DIRECTIONS FOR THIS TASK: Please write the listing below out again exactly, leaving every picture behind.

RECORDS SHOWN:
-=-=-=-=-
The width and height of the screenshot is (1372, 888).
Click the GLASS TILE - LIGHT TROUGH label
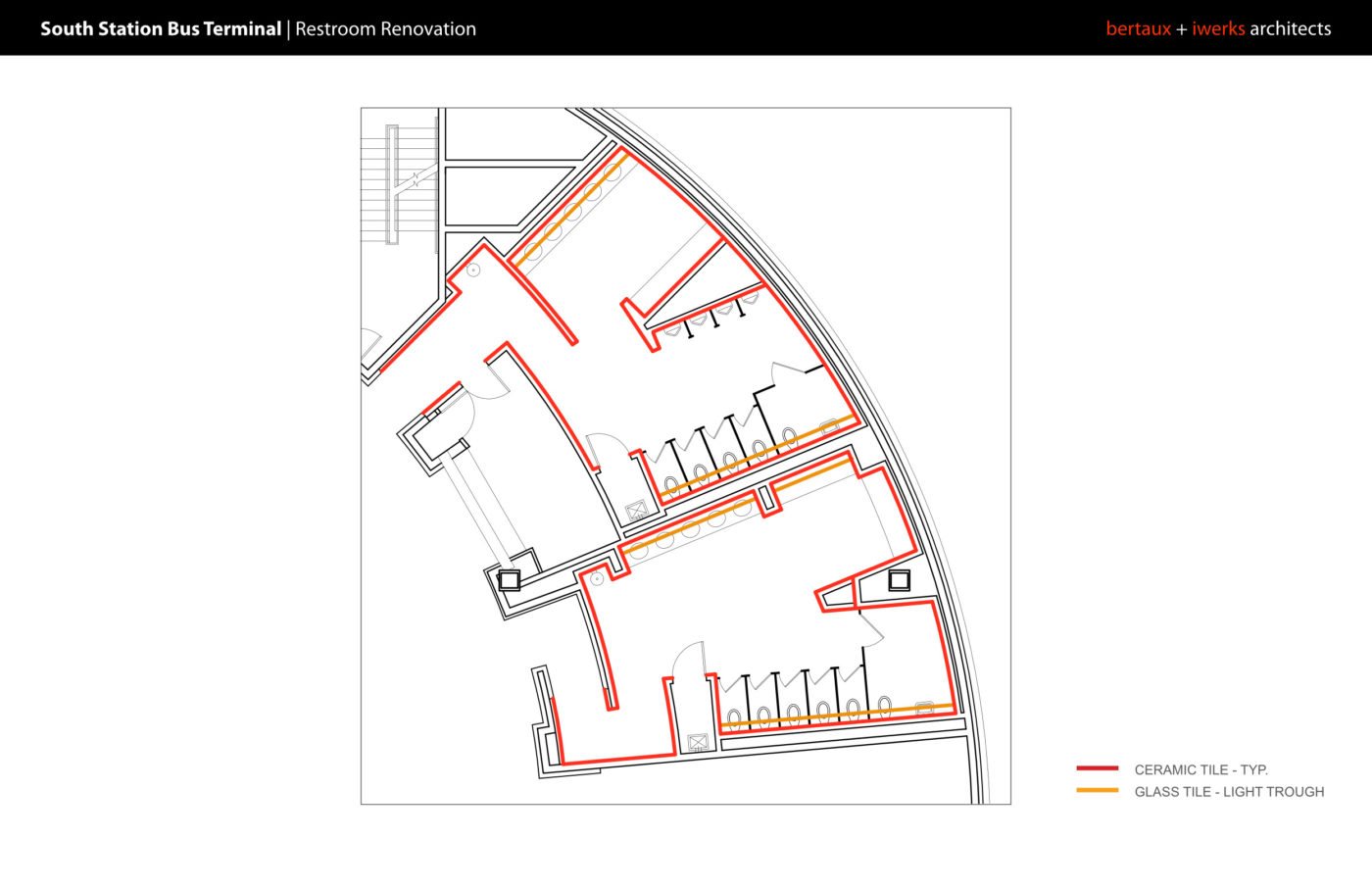point(1229,792)
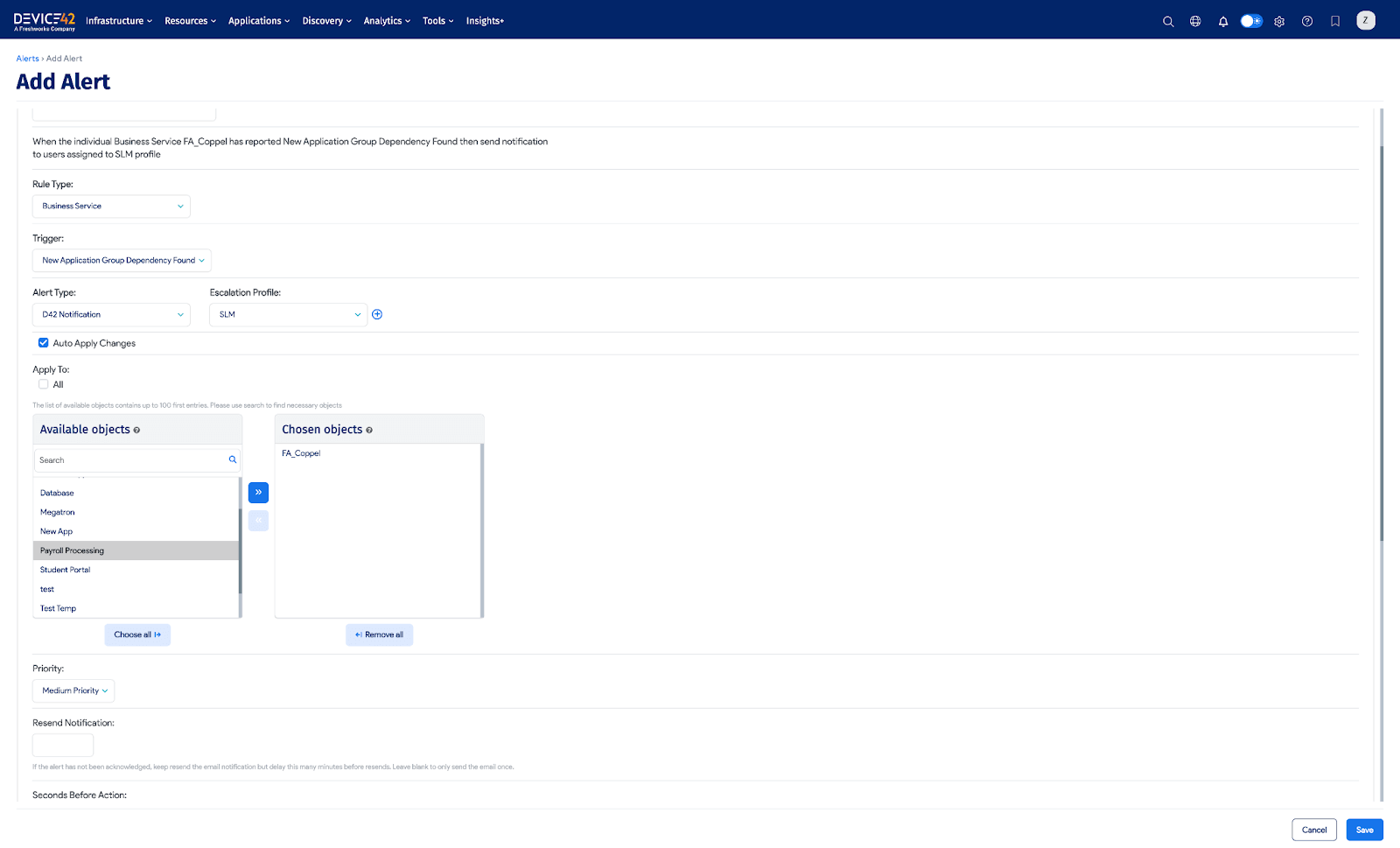Check the Apply To All checkbox
This screenshot has height=848, width=1400.
(x=44, y=384)
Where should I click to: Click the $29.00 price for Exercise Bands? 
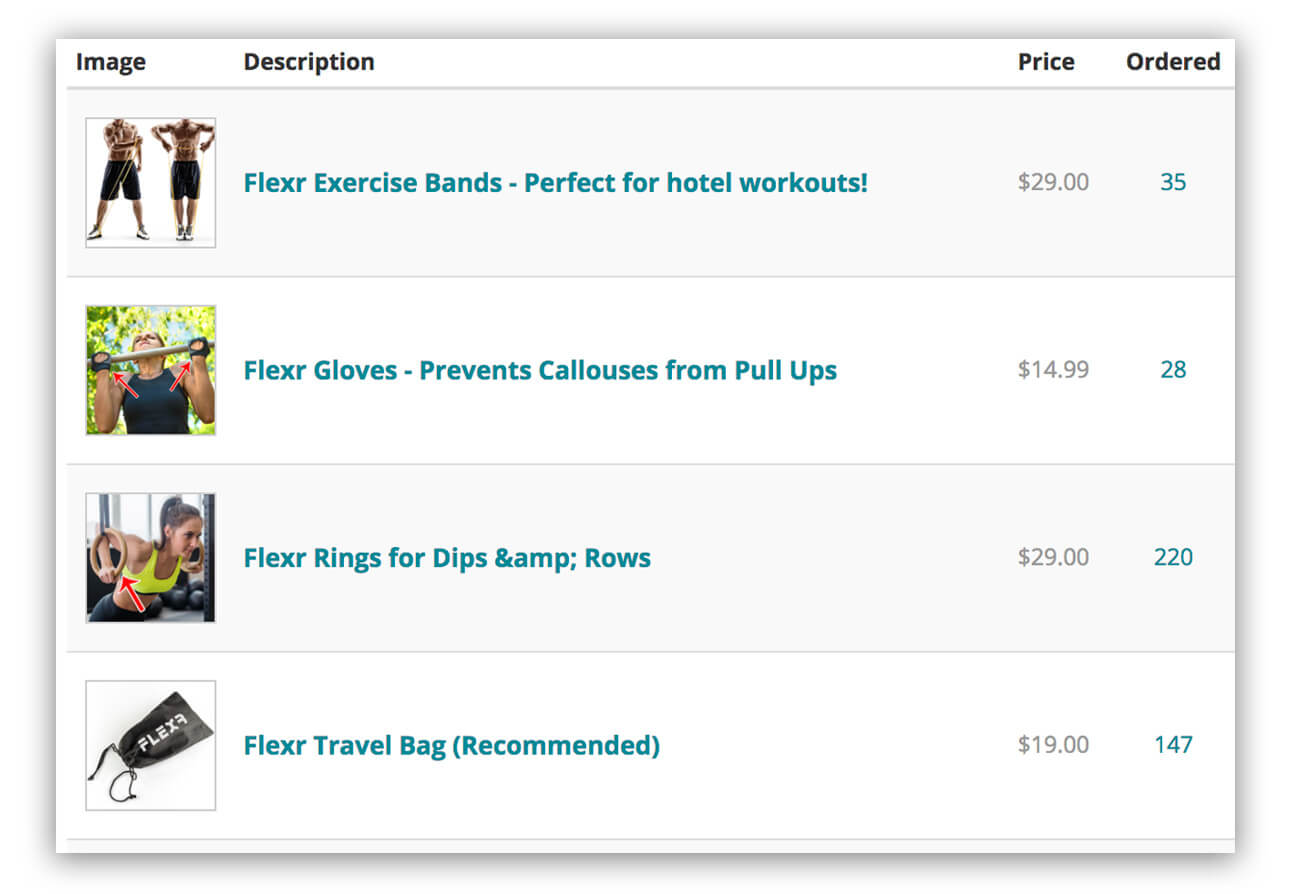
-=-=-=-=-
ANSWER BELOW:
The width and height of the screenshot is (1372, 888).
Click the GLASS TILE - LIGHT TROUGH label
point(1229,792)
Check the Apply To All checkbox
This screenshot has height=848, width=1400.
(x=44, y=384)
Where should I click to: Click the $29.00 price for Exercise Bands? 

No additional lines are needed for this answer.